Activity: Reproduce all of the material, keeping each line intact.

Information:
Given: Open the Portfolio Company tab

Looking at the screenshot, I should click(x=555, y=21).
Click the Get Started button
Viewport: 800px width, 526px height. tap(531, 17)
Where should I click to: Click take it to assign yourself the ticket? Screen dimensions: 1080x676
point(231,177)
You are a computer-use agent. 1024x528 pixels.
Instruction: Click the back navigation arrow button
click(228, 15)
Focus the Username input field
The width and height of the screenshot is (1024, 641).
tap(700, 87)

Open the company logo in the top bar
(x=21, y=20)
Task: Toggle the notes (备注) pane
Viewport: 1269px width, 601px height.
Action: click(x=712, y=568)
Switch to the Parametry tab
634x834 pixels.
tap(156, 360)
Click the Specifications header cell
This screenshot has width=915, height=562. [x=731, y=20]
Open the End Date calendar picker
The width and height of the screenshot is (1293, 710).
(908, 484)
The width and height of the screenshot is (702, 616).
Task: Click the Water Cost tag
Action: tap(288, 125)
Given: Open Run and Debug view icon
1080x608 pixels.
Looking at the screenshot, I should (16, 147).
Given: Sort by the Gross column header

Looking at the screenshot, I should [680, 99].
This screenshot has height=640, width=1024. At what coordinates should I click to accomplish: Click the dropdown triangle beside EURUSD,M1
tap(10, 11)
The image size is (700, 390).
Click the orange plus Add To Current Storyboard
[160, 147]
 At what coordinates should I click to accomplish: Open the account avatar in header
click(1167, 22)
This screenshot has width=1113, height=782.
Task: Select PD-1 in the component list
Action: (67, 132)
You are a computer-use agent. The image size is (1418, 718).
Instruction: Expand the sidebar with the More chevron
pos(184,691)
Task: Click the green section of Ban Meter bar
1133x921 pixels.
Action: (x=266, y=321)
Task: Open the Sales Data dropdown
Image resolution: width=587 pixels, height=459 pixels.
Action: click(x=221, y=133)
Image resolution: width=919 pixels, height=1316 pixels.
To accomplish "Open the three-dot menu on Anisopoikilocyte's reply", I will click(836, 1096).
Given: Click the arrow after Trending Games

Exercise result:
Given: Open the Portfolio Company tab

Looking at the screenshot, I should click(x=555, y=21).
Click the Get Started button
Viewport: 800px width, 526px height. tap(531, 17)
Where should I click to: Click take it to assign yourself the ticket? Screen dimensions: 1080x676
point(231,177)
You are a computer-use agent. 1024x528 pixels.
Instruction: Click the back navigation arrow button
click(228, 15)
Focus the Username input field
The width and height of the screenshot is (1024, 641).
tap(700, 87)

Open the company logo in the top bar
(x=21, y=20)
Task: Toggle the notes (备注) pane
Viewport: 1269px width, 601px height.
Action: click(x=712, y=568)
Switch to the Parametry tab
634x834 pixels.
tap(156, 360)
Click the Specifications header cell
This screenshot has width=915, height=562. [x=731, y=20]
Open the End Date calendar picker
The width and height of the screenshot is (1293, 710).
(908, 484)
The width and height of the screenshot is (702, 616).
Task: Click the Water Cost tag
Action: tap(288, 125)
Given: Open Run and Debug view icon
1080x608 pixels.
Looking at the screenshot, I should (16, 147).
Given: Sort by the Gross column header

Looking at the screenshot, I should [680, 99].
This screenshot has height=640, width=1024. At what coordinates should I click to accomplish: Click the dropdown triangle beside EURUSD,M1
tap(10, 11)
The image size is (700, 390).
Click the orange plus Add To Current Storyboard
[160, 147]
 At what coordinates should I click to accomplish: Open the account avatar in header
click(1167, 22)
This screenshot has width=1113, height=782.
Task: Select PD-1 in the component list
Action: (67, 132)
You are a computer-use agent. The image size is (1418, 718).
Instruction: Expand the sidebar with the More chevron
pos(184,691)
Task: Click the green section of Ban Meter bar
1133x921 pixels.
Action: (x=266, y=321)
Task: Open the Sales Data dropdown
Image resolution: width=587 pixels, height=459 pixels.
Action: click(x=221, y=133)
Image resolution: width=919 pixels, height=1316 pixels.
To accomplish "Open the three-dot menu on Anisopoikilocyte's reply", I will click(836, 1096).
Given: Click the arrow after Trending Games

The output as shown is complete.